● **Rows**:
————
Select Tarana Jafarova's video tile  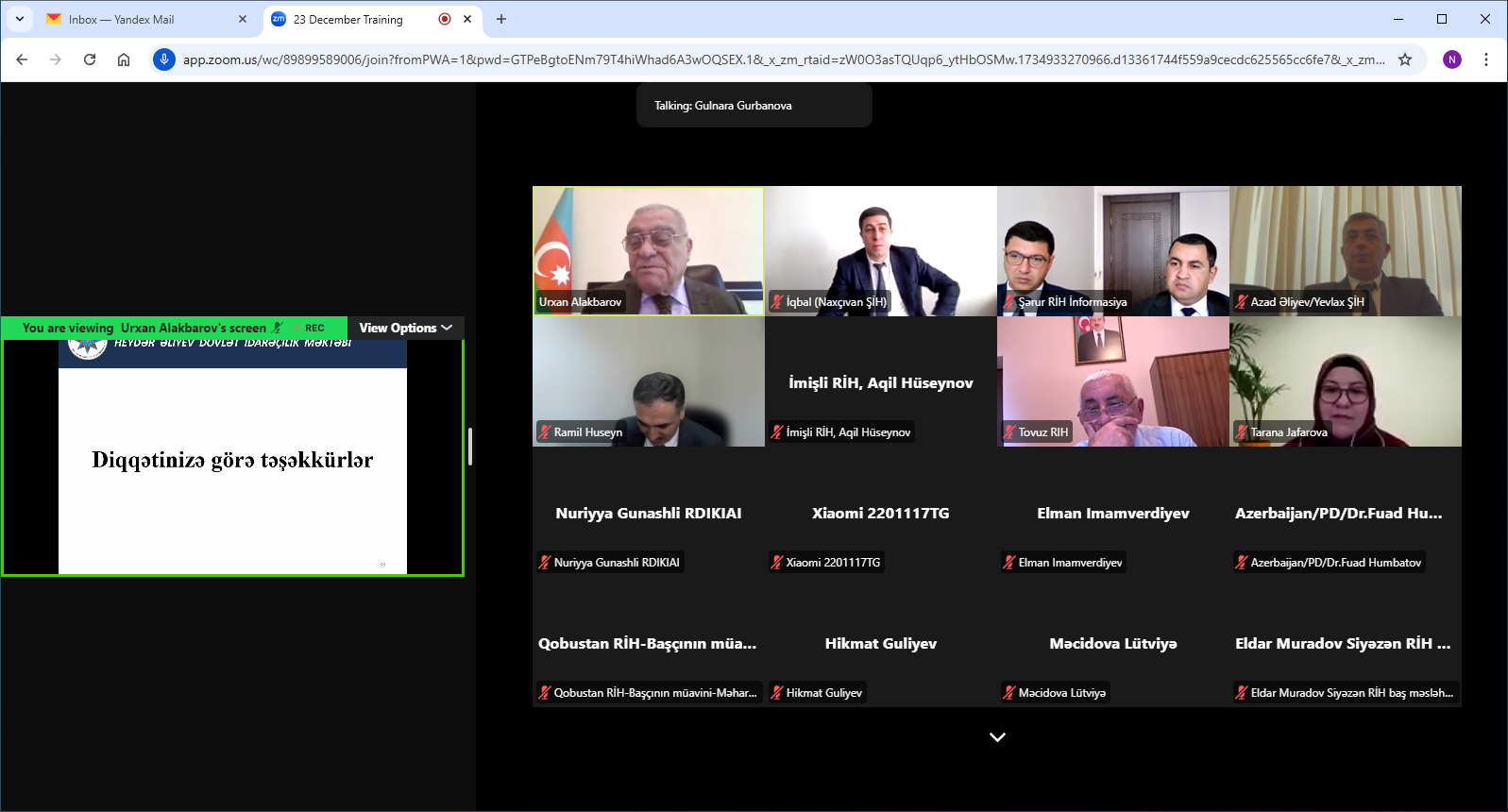point(1345,381)
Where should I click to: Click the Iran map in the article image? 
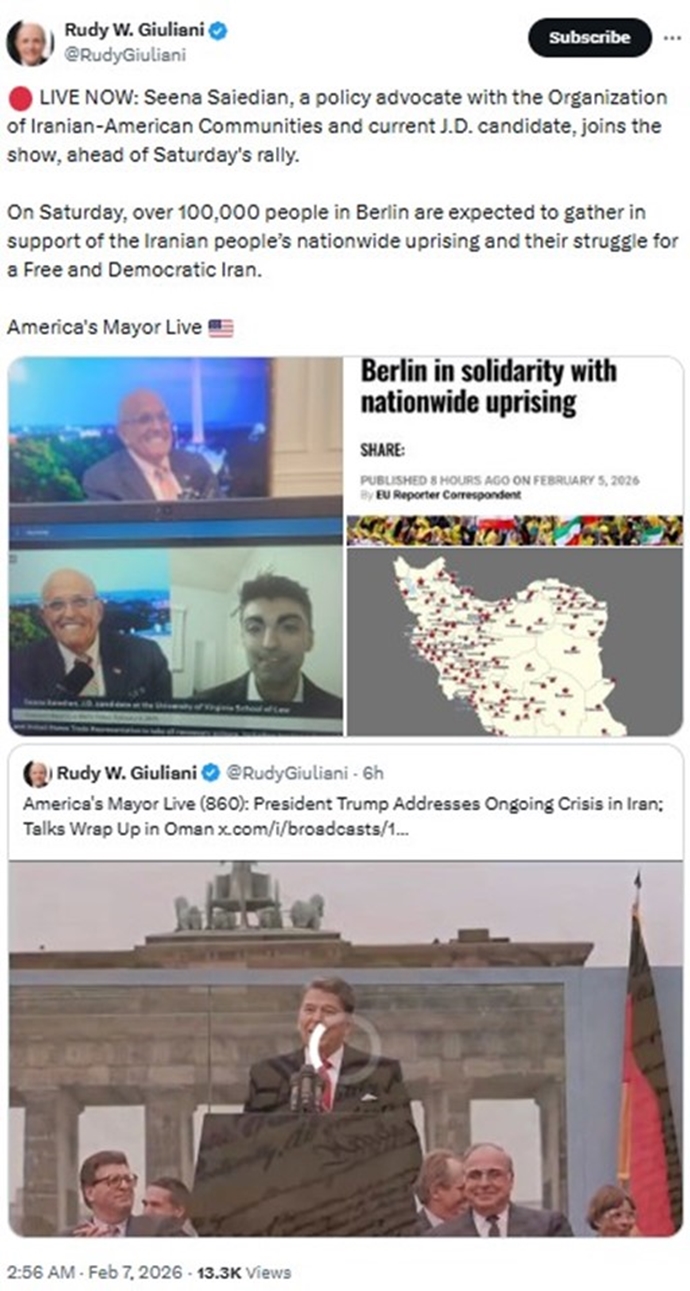click(x=508, y=641)
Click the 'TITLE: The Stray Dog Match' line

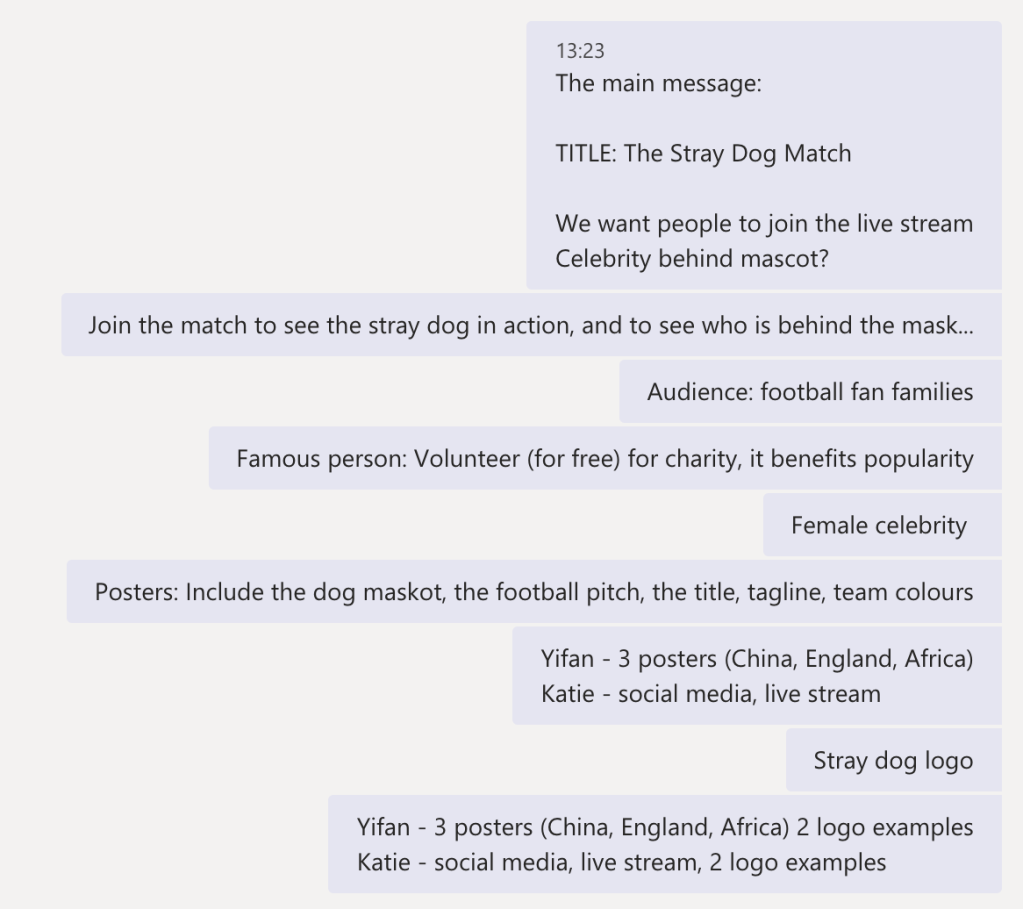(703, 154)
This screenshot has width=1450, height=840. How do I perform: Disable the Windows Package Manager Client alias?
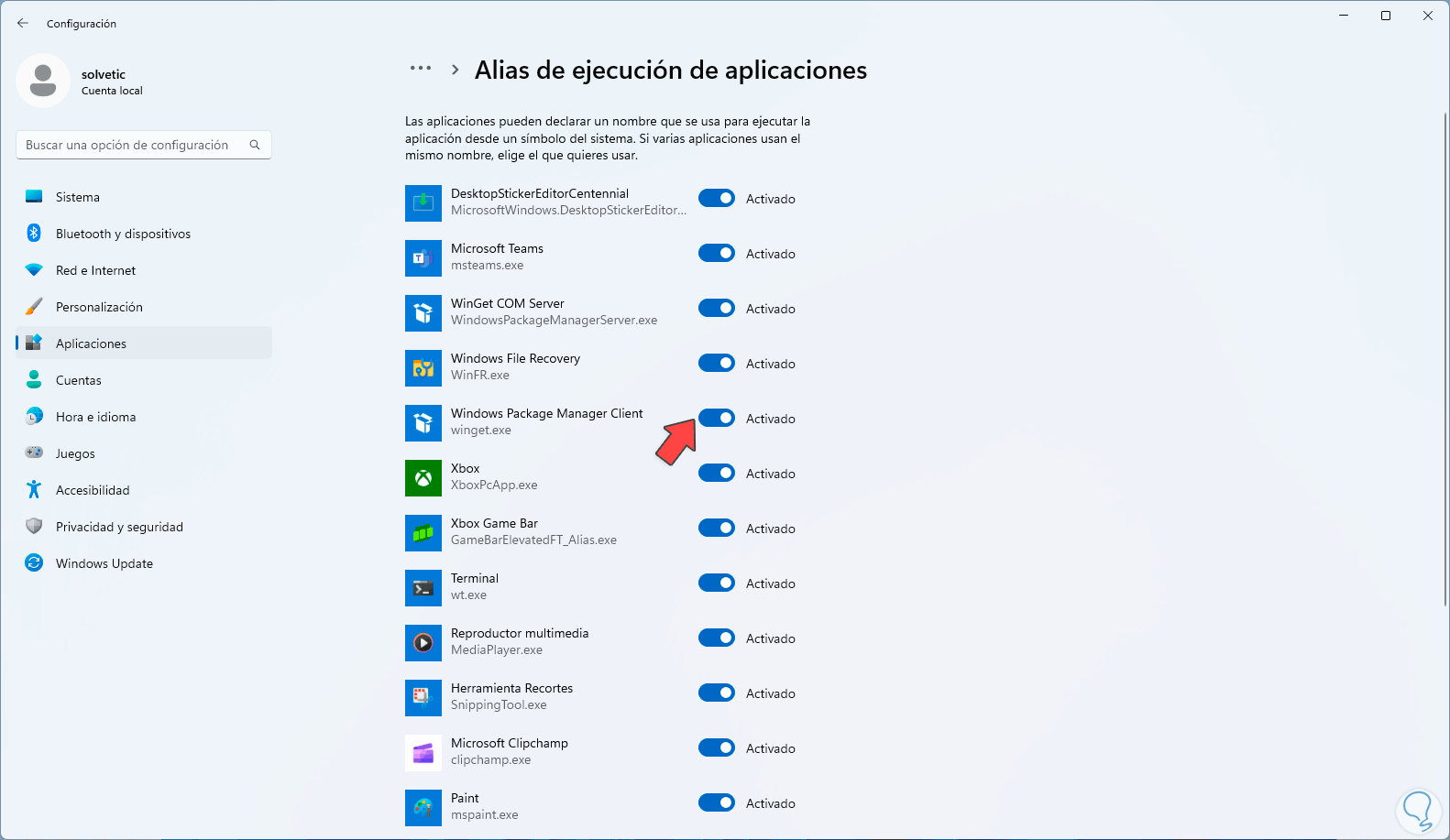(x=717, y=419)
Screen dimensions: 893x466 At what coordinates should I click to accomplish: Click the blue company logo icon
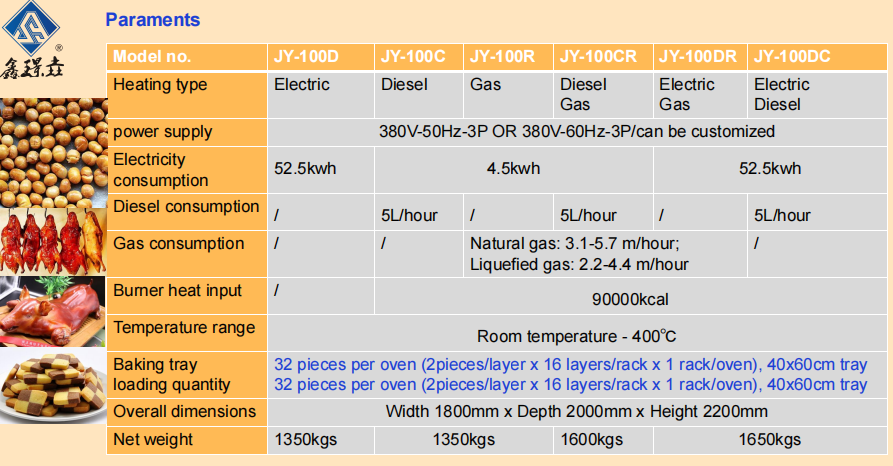(37, 30)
————
● **Problem requirements**:
Rewrite the rows from the line that contains "Where should I" through the line that contains "(x=717, y=419)", requests included, and increase every coordinate in the answers by 148. Leave the pictures out.

● **Answer to the task**:
Where should I click to: Click the Iran map in the article image? 
click(x=656, y=789)
Click the 'TITLE: The Stray Dog Match' line

(851, 302)
This screenshot has width=1450, height=840. How do I perform: Disable the Windows Package Manager Client alias?
(x=865, y=567)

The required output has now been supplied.